On 3 June, Syrians will go to the polls to vote in presidential elections that are expected to see Syrian President Bashar Al-Assad clinch yet another term. With two seven-year terms already under his belt, the strongman, who has managed to remain in power in despite a three-year war with rebel groups, is sure to win a third victory in the widely criticised elections.

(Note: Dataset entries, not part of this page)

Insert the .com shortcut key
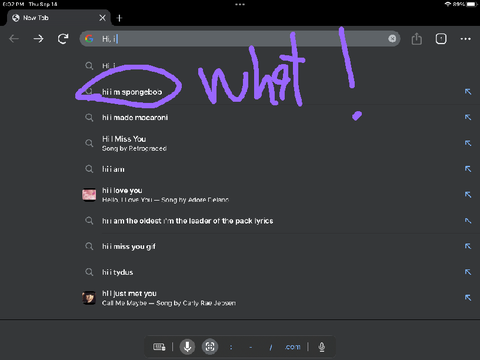Image resolution: width=480 pixels, height=360 pixels. [x=293, y=347]
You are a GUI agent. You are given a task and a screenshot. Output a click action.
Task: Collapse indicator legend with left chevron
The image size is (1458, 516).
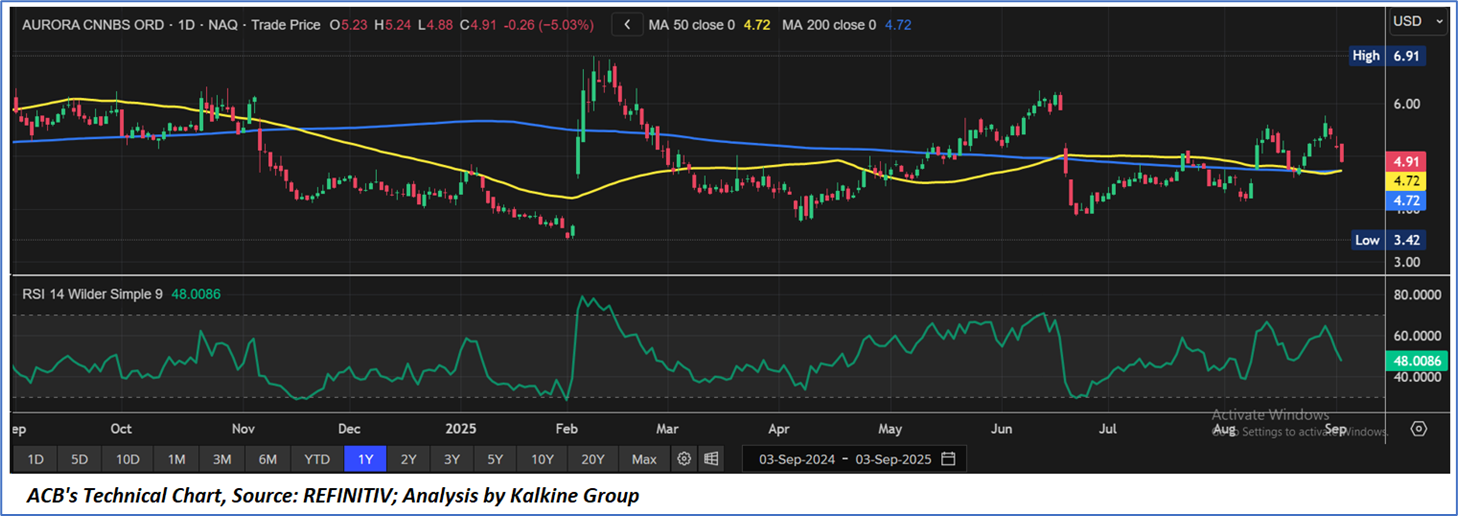[627, 24]
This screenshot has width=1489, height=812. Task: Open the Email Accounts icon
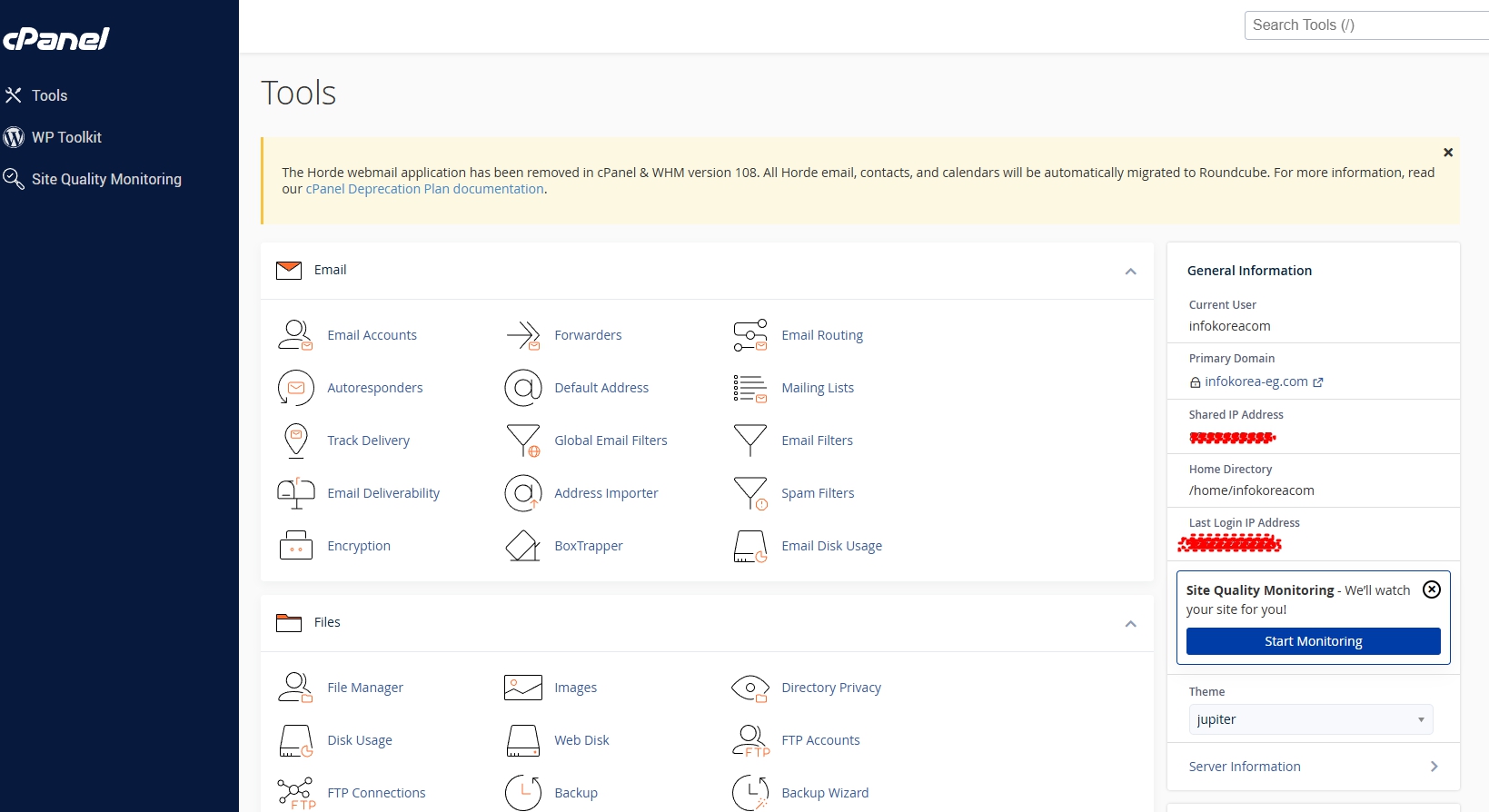[295, 335]
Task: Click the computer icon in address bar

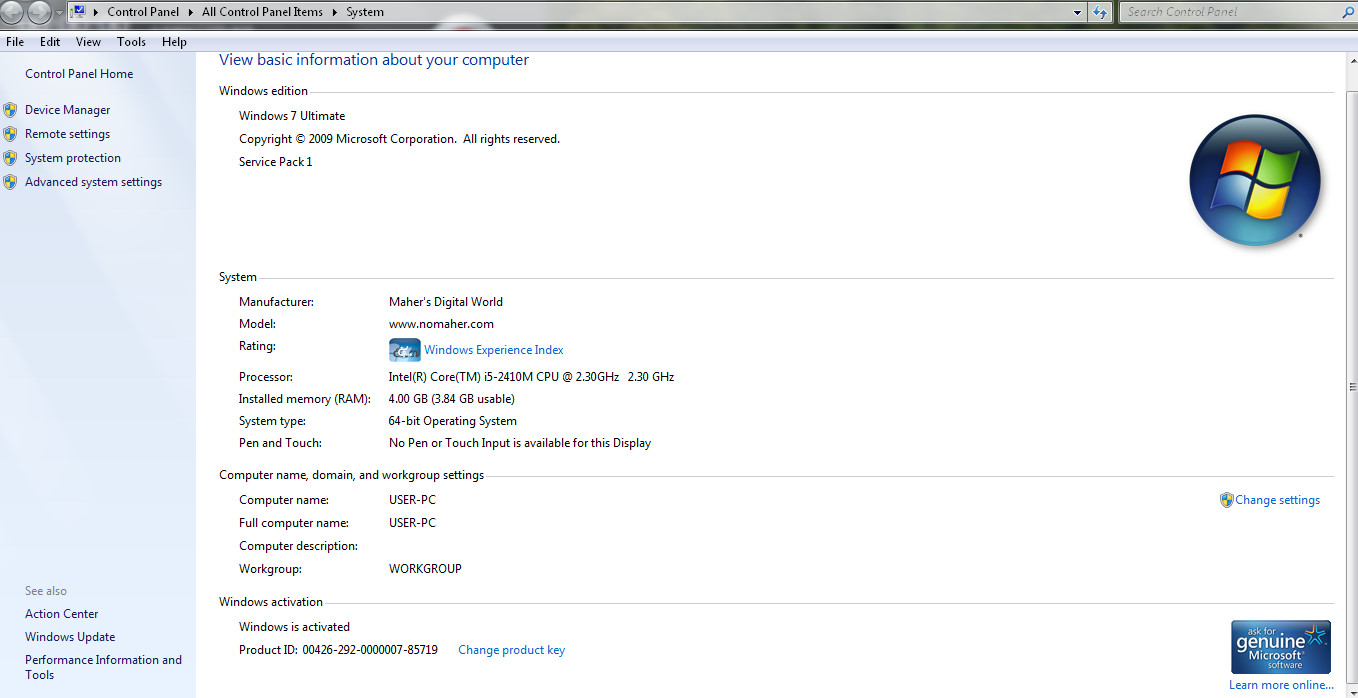Action: click(x=77, y=12)
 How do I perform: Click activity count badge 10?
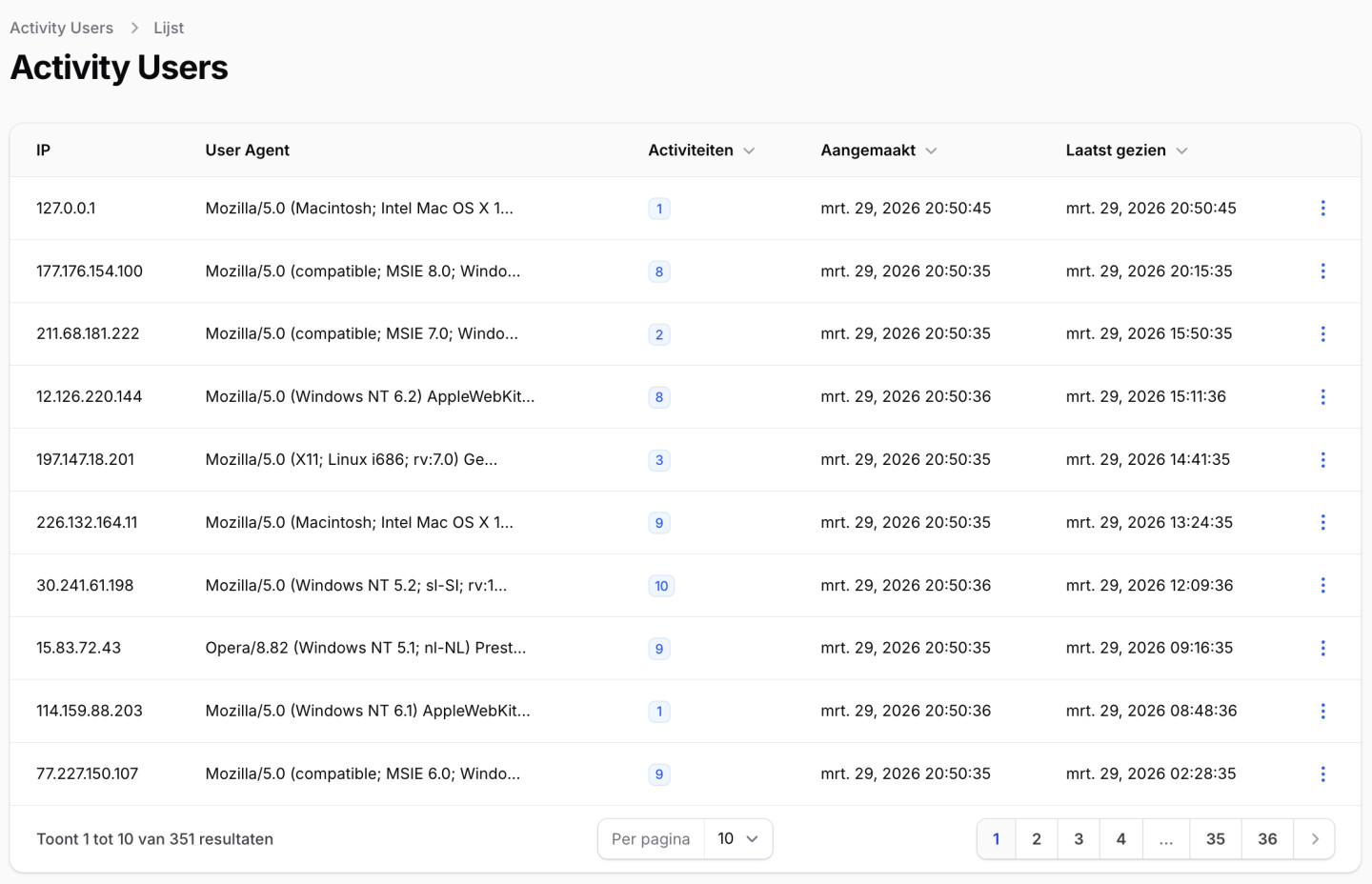point(661,586)
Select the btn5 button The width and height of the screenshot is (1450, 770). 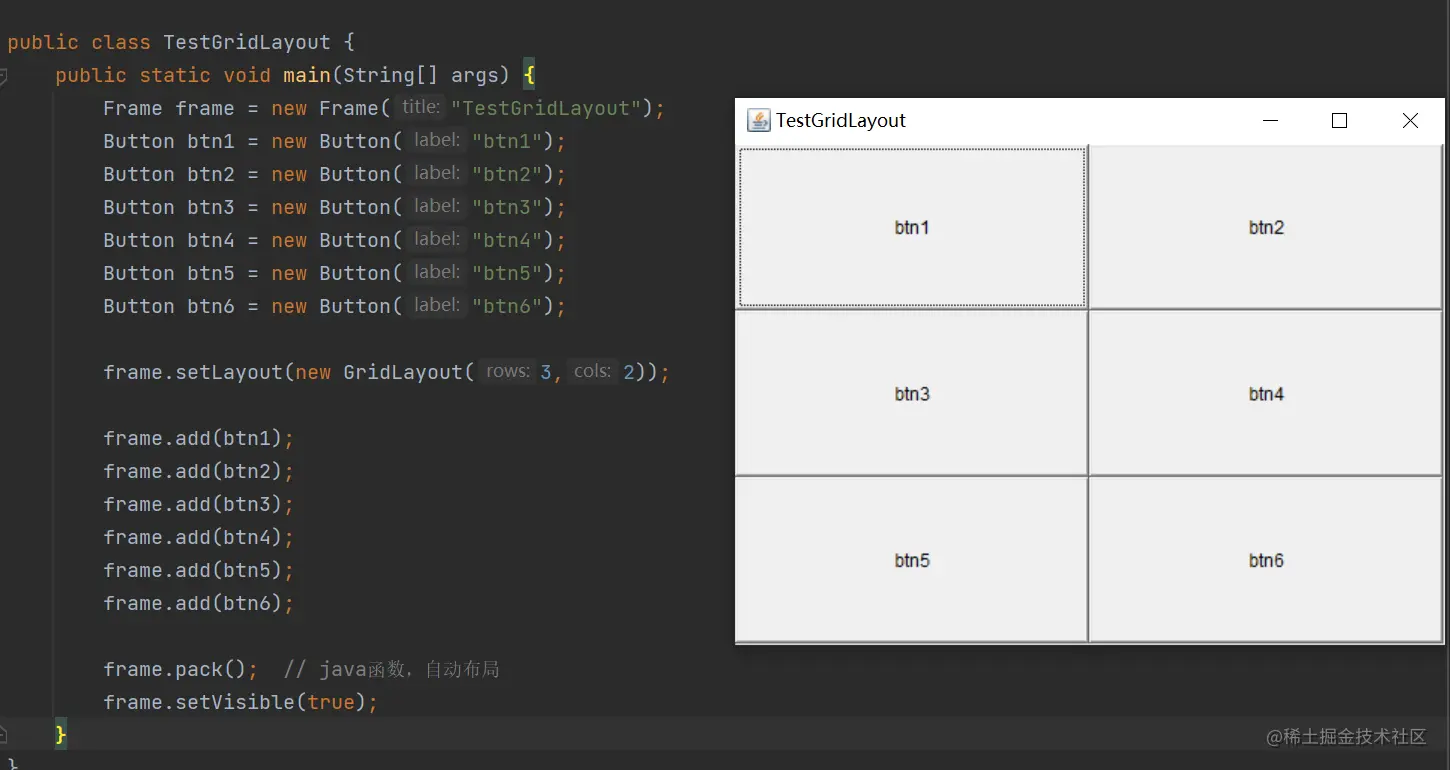tap(911, 560)
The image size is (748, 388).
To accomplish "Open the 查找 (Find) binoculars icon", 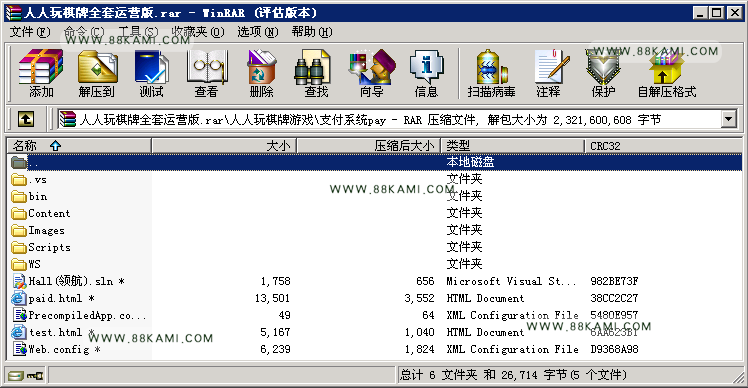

With media, state, and security apparatuses working for Al-Assad’s win, the elections are viewed by many as sham, tainted with undemocratic electoral procedures and continued human rights violations. “The state is clearly biased towards Al-Assad,” says Syrian journalist Bassel Oudat, who argues that state institutions have thrown their weight and resources indiscriminately behind the ruler in lieu of his two opponents: former minister Hassan Al-Nouri and parliamentarian Maher Hajjar.
State ministries, the media, and national institutions have channeled their means and resources towards Al-Assad’s candidacy, while the media largely ignores the other two candidates.
Grassroots organisations, professional associations and trade unions have also campaigned for Al-Assad in full-force, distributing publications and placing roadside adverts calling for his re-election, and holding gatherings and rallies in his favour.
The doctors, engineers, and sports syndicates have all issued declarations of support for the incumbent president.
For weeks before polls opened, posters showing the president broadcasted slogans of him as the guarantor of Syrian unity and as “the lion of all Arabs.”
The other candidates chose to run under less glorious slogans, such as “Syria is for Palestine,” and “A smart, free economy.”